Campaign on Kashmiri families ends in protests

Abrupt end to performance by hip-hop artiste leads to tempers flaring

August 14, 2016 12:00 am | Updated 07:40 am IST - Bengaluru:

Outcry:Kashmiri students shouting slogans being calmed down at the United Theological College in Bengaluru on Saturday.— Photo: K. Murali Kumar

Outcry:Kashmiri students shouting slogans being calmed down at the United Theological College in Bengaluru on Saturday.— Photo: K. Murali Kumar

The abrupt end of an event organised by Amnesty International India on Saturday to highlight the plight of families in Kashmir resulted in verbal clashes between groups of people on the sensitive issue.

The organisers had been told to end the discussion exactly at 8.30 p.m. While the programme was fraught with arguments and counter-arguments, the abrupt ending in the middle of a performance by Kashmiri hip-hop artiste, M.C. Kash, led to tempers flaring.

The artiste told The Hindu that he had expected to play five songs, all pertaining to the conflict at the “land of bloody crackdowns”. The cutting short of his second song (as the police insisted the mikes be switched off) led to the crowd of young Kashmiris shouting pro-Kashmir Independence slogans. Even as some members of the student community attempted to calm them, outside the hall at United Theological College, a group of Kashmiri Pandits were shouting “Bharat Mata ki Jai” while demanding that students “be arrested for seditious statements”.

There were multiple flashpoints in the discussions, which interrupted the proceedings. The small group of Kashmiri Pandits and the students sparred over the depictions of the Indian Army, as well as attempts to control the narrative.

Amnesty International’s Broken Families campaign featured three Kashmiri families whose kin were killed during military action in the troubled region.

An emotional Ali Mohammad Shah, whose son was allegedly killed by Army personnel in 2002, says the Army had picked up his son for interrogation. “He was dropped off at Beerwah police station and clearly, he had been tortured. He could not even speak. He slipped into coma and died the next day…He was innocent, and was killed just based on suspicion,” he said.

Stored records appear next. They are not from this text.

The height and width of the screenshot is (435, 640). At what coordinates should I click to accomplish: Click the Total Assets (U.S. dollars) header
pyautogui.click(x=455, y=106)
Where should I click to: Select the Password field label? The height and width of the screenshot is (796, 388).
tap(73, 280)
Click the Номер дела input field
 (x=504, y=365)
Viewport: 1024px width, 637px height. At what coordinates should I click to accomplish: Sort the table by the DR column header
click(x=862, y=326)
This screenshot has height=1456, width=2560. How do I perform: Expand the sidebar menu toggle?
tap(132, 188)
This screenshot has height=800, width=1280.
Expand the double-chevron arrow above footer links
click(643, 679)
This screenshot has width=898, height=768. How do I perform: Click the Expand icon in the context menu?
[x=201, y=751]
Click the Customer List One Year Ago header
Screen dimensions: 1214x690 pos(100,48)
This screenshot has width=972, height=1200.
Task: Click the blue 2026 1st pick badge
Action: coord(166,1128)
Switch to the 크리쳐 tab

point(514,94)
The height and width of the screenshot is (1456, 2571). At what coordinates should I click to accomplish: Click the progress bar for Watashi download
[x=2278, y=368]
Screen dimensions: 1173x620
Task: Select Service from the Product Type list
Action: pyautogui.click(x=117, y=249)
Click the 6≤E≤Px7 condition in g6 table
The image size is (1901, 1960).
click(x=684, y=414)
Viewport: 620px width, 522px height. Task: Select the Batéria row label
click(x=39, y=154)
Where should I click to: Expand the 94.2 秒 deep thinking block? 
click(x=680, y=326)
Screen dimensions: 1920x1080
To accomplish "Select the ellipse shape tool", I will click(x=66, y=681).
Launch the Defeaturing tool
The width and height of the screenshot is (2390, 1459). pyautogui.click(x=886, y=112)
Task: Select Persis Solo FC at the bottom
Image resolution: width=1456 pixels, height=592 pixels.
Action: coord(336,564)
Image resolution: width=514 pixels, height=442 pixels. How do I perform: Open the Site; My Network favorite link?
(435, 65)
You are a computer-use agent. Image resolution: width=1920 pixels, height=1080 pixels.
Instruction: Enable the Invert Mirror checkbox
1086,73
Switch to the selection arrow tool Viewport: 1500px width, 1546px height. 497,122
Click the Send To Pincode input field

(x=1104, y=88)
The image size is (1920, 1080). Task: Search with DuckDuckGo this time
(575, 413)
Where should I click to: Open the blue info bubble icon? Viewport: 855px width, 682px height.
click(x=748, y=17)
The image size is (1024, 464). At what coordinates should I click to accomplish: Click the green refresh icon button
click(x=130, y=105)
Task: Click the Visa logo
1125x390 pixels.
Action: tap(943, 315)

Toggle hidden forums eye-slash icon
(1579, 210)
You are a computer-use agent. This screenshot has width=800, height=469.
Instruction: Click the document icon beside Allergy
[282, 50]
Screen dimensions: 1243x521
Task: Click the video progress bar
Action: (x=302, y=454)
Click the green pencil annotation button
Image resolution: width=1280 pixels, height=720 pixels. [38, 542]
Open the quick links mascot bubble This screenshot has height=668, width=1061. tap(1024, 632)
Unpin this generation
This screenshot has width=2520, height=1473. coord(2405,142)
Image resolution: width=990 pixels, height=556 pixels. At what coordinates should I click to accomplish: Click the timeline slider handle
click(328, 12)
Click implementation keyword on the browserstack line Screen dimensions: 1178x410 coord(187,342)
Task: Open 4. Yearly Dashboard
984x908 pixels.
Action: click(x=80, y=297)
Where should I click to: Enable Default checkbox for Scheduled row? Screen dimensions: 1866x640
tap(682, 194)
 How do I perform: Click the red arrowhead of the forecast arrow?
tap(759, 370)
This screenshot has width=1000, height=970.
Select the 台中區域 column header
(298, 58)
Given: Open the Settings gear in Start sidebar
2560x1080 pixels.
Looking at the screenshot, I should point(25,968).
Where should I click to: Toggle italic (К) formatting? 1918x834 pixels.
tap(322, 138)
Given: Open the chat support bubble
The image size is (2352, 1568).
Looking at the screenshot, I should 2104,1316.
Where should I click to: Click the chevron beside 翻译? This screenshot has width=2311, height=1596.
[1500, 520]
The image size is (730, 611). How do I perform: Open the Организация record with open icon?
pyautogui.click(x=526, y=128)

Similarly, the fates of Shahzad Ahmad Khan — who was reportedly killed in a fake encounter on the India-Pakistan border — and Manzoor Ahmad Mir — whose body was found 16 years after he was allegedly kidnapped by the Army — were told in stirring narrations. The campaign started in Bengaluru, and will proceed to other metros of the country and end in a petition to be submitted to the Union government.